Ils ne nous ont pas évité les violences (Jacques Lewa Leno)

Nous ne comprenons plus rien. Entre les victimes et ceux des guinéens qui semblent être à l’origine des violences, nous ne savons pas qui peut accepter de perdre la face. Lorsqu’il y a des blessés ou des morts, nous les pleurons, mais jamais cela nous empêche de repartir sur le terrain du combat. On se bat en réalité pour voir ceux qui veulent gérer notre pays à tous les échelons s’installer dans des fauteuils de commandement. Oui le combat, on peut même dire, la guerre pour le respect de la volonté du peuple.
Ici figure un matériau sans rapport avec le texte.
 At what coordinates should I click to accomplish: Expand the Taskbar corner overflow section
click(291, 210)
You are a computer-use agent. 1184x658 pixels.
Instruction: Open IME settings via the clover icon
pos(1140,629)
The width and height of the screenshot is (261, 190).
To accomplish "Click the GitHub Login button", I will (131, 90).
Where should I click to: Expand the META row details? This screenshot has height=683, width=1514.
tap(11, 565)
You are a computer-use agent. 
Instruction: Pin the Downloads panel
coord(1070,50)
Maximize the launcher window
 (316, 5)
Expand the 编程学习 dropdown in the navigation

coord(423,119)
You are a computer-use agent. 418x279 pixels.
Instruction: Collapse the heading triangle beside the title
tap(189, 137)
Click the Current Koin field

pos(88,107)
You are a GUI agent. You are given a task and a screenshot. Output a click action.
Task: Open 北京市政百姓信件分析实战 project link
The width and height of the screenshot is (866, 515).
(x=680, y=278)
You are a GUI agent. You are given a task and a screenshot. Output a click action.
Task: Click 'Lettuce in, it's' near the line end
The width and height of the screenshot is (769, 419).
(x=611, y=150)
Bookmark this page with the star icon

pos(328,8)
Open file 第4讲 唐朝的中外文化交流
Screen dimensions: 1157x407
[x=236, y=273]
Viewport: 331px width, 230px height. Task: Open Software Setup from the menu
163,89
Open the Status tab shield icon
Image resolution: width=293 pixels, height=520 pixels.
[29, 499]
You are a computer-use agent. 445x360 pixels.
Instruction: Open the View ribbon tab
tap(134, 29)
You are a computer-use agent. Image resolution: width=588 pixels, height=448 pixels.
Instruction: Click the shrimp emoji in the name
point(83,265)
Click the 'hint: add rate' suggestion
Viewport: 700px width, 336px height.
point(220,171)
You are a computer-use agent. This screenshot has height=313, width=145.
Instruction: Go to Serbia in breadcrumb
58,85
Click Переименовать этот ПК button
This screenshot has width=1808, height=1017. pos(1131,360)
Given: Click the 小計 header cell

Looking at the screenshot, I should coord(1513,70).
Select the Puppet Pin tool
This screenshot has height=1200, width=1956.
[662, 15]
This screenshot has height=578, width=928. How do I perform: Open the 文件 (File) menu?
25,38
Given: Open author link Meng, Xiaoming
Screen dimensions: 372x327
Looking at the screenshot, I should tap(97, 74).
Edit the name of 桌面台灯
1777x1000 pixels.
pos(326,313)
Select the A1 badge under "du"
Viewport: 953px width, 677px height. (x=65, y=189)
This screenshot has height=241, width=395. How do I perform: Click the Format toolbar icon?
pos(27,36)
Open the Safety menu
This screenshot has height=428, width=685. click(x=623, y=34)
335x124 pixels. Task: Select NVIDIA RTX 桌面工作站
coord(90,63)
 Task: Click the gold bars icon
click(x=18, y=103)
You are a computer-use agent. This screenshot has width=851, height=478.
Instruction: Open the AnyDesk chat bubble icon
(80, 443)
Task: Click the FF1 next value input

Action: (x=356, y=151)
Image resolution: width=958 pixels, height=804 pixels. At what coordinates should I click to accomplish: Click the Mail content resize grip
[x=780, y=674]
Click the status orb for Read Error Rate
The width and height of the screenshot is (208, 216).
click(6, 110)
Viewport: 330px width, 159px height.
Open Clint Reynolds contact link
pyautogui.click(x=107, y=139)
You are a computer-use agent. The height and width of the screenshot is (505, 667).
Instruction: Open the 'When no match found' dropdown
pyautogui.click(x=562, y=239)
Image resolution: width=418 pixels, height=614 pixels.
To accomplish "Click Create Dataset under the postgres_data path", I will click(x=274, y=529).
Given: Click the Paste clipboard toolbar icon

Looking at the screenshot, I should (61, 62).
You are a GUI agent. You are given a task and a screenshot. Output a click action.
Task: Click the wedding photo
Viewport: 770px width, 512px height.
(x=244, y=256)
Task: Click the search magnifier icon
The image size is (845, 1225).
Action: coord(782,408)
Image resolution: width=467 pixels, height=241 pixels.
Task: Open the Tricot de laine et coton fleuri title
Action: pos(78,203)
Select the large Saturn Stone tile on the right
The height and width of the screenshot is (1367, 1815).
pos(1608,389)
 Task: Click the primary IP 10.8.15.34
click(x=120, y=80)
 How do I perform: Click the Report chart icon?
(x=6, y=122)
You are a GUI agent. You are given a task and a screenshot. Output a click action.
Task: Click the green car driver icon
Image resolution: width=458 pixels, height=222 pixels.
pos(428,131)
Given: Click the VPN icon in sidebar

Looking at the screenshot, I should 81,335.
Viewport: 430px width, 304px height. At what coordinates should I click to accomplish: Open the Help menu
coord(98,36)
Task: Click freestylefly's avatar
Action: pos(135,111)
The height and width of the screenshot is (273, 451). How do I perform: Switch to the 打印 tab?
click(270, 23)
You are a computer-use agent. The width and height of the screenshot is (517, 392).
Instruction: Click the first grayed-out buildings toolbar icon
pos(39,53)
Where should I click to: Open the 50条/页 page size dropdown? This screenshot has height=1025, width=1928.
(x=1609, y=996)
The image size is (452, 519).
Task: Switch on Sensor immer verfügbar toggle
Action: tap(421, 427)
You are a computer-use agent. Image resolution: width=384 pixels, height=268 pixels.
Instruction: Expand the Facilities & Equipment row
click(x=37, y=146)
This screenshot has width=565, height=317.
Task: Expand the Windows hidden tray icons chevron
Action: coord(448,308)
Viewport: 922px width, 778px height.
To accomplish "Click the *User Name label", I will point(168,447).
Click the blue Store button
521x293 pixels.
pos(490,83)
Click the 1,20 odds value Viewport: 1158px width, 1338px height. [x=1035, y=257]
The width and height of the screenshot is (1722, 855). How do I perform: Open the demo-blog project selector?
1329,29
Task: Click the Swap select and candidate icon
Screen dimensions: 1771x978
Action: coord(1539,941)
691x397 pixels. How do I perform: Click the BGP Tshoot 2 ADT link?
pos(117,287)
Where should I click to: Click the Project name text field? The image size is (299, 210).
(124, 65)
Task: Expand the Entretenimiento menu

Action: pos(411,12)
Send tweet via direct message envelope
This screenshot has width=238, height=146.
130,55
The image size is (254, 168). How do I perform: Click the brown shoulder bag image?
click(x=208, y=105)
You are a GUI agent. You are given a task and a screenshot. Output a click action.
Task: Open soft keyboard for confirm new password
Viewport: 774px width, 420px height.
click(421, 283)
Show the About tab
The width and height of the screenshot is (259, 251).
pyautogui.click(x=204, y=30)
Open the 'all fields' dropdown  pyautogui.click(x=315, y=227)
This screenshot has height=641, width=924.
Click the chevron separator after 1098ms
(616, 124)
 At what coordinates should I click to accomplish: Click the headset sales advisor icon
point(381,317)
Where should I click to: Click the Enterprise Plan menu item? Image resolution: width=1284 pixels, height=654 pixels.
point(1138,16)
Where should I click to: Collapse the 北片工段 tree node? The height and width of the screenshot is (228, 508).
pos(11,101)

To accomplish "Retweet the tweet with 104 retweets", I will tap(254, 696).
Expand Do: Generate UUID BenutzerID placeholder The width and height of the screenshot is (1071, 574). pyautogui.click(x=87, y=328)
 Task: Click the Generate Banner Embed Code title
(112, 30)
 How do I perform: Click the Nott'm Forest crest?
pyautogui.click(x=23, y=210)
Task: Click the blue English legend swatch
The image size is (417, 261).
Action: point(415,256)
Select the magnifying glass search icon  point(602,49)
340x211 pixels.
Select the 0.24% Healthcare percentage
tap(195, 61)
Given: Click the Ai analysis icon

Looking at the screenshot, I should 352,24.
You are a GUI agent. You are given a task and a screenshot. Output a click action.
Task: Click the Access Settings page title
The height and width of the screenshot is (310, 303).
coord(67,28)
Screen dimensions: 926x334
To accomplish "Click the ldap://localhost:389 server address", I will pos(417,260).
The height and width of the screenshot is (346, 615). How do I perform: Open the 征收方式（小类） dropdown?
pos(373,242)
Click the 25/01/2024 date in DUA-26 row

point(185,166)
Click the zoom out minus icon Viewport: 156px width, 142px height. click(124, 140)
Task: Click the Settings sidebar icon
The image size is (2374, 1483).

Nous ne pouvons ne pas comprendre la colère des militants de partis politiques. Mais attention, ce pays n’est pas à bruler. Sans
doute, chacun peut être convaincu que ce serait un recule de quelques mois ou années dans certains domaines. L’unité spéciale de sécurisation des élections se trouve dépassée par les événements. Bien sûr que ça ne pouvait être autrement. Les agents ont été mobilisés à quelques heures du vote. Donc ils ne pouvaient être suffisamment préparés à éviter et faire éviter ce désordre en cours dans le pays. Les unités d’intervention sont obligées de descendre, elles ont d’ailleurs perdus un engin dans la préfecture de Dubréka. Nous ne tirons pas de leçons. Surtout ces politiques ne comprennent rien des stratégies à mettre en œuvre pour faire passer un peuple à un stade supérieur. La culture démocratie comme nous l’appellons guinéenne, est la pire qui puisse exister. On essaie de vanter la transparence du scrutin mais tous les comportements des agents électoraux sont en nette contradiction de toutes les qualités d’un système équilibré. Les violences viennent de là. Les partisans du parti au pouvoir, artisans du changement décrété en 2010 ne semblent pas accepter le changement. La résistance du peuple a tout son sens à ne pas négliger. Ceux qui votent ne sont ni au Gabon, ni au Zimabwe. D’ailleurs même les gabonais et Zimbabwéens veulent l’alternance. C’est pourquoi ils tentent de s’opposer au discours de Bongo père qui indiquait  ne pas perdre une élection qu’il organise entant que père de la nation. Ce temps des ténèbres est passé. Les résultats sont encore attendus. Mais il ne pourrait se passer de miracles. Ceux qui ont effectivement gagné  dans certaines circonscriptions tiendront à être déclarés vainqueurs. Dire ou estimer qu’ils ne connaissent rien des contenus des procès verbaux, c’est ignorer que le monde évolue et que le téléphone suffit pour communiquer sur tout. Aux candidats qui se déclarent déjà vainqueurs de nous attendre nous voulons respirer. Aux jeunes qui sebattent pour eux de demeurer circonspects s’ils le peuvent encore. Ils se sont battus hier pour que nous ayons un nouveau pouvoir, des blessés et des morts ont été déplorés, le pays reste pauvre, les guinéens restent misérables, le progrès est magnifié dans les discours des ministres propagandistes sans qu’on ne puisse le sentir. Conakry est tout sauf une capitale moderne après plus de sept ans de gestion d’un régime. Ils se sont  battus pour que nous ayons des délégations
spéciales recomposées. Les cadres choisis par les partis politiques sont devenus des voleurs les plus détestables de la planète. Ils se sont battus pour que nous ayons une assemblée nationale. Nous l’avons,mais elle se montre plus inutile que les parlements transitoires.